**** SOURCE EXTRACT ****

Diagnostic Tests

Table of Contents

1. Understanding diagnostic tests
   1. What is a 2 x 2 (read two by two) table, and what is it used for?
   2. Implications in clinical practice
   3. Likelihood ratios
   4. Using likelihood ratios
   5. Conclusion
2. Measures of diagnostic tests
3. Diagnosis

Likelihood ratios

When making a diagnosis, it is important that as a practitioner you recognise that you are dealing with uncertainty and probabilities, and that you are recognise and are comfortable with this concept.

Let us consider the cases of Fred, Jean and Kylie.

Fred, a 57-year-old man presents at your reception desk with squeezing retrosternal pain radiating to his left arm that started 1 hour ago. He is perspiring. His blood pressure is 110/70 mm Hg, his heart rate is 74/min, and he has an audible fourth heart sound.

Jean, a 50-year-old woman presents to A&E with retrosternal burning of 1 hour's duration and nausea. Antacids provided no relief. The findings of the clinical examination were unremarkable.

****

Take the text on diagnostic tests further from its last sentence, beginning with the case of Kylie.

**** SOURCE DATA ****

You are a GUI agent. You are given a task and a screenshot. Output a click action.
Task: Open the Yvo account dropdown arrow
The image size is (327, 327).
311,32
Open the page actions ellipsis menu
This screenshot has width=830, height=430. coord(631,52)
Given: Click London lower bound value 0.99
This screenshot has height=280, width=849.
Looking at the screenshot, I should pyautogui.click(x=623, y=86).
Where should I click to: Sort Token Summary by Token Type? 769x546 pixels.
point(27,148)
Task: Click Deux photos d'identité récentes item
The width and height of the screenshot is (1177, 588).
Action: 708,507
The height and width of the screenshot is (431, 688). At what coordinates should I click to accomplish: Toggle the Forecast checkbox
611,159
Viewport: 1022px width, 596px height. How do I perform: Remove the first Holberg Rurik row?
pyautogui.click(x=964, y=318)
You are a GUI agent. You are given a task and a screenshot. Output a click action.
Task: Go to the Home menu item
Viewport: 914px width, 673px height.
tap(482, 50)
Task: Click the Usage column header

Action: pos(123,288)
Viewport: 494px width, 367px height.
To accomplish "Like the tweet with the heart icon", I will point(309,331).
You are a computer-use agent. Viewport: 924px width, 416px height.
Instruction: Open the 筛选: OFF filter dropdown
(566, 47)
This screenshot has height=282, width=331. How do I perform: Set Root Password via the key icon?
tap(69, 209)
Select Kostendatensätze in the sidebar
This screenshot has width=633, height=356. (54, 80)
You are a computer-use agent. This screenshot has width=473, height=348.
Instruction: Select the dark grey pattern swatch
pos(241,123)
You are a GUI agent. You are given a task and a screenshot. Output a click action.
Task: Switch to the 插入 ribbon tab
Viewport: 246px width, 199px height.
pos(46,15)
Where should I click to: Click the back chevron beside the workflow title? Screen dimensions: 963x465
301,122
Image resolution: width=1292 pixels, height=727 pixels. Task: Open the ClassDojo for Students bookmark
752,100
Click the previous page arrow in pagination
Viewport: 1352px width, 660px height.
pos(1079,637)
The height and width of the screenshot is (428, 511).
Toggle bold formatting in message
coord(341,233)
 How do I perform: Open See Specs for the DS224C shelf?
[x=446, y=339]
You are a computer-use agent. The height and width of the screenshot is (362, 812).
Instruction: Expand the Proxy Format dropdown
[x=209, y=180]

****

→ **REPLY TO THE TASK**
Kylie, a 40-year-old woman comes to the surgery with a 24-hour history of left-sided chest pain. The pain is worsened by exertion and movement. Prior history is unremarkable. Examination reveals normal vital signs and tenderness with palpation of the left lower costal cartilages

What might the potential diagnoses be for each of these patients?

One of the potential diagnosis is myocardial infarction, but there are a number of other possible diagnoses.

You would need to undertake some further examination and diagnostic tests to determine what might be wrong with these patients.

You will want to find out about the type of chest pain, and look for other signs and symptoms. If you found any of the following, how many times more (or less) likely are you to have an MI if you develop chest pain and have these signs / symptoms?

• Chest pain sharp or stabbing
• Chest pain radiates to left arm
• Chest pain most important symptom
• Nausea or vomiting
• Perspiring
• BP < 80mmHg
• Chest pain reproduced by palpation

By systematically adding more information to our clinical picture of the patient we begin to estimate how much more, or less likely it is that the patient has a myocardial infarction.

Effectively you have estimated a likelihood ratio

Therefore the goal of performing any diagnostic investigation is to increase the precision of our estimate of the likelihood that the patient has or doesn't have a particular disease

What is a likelihood ratio (LR)?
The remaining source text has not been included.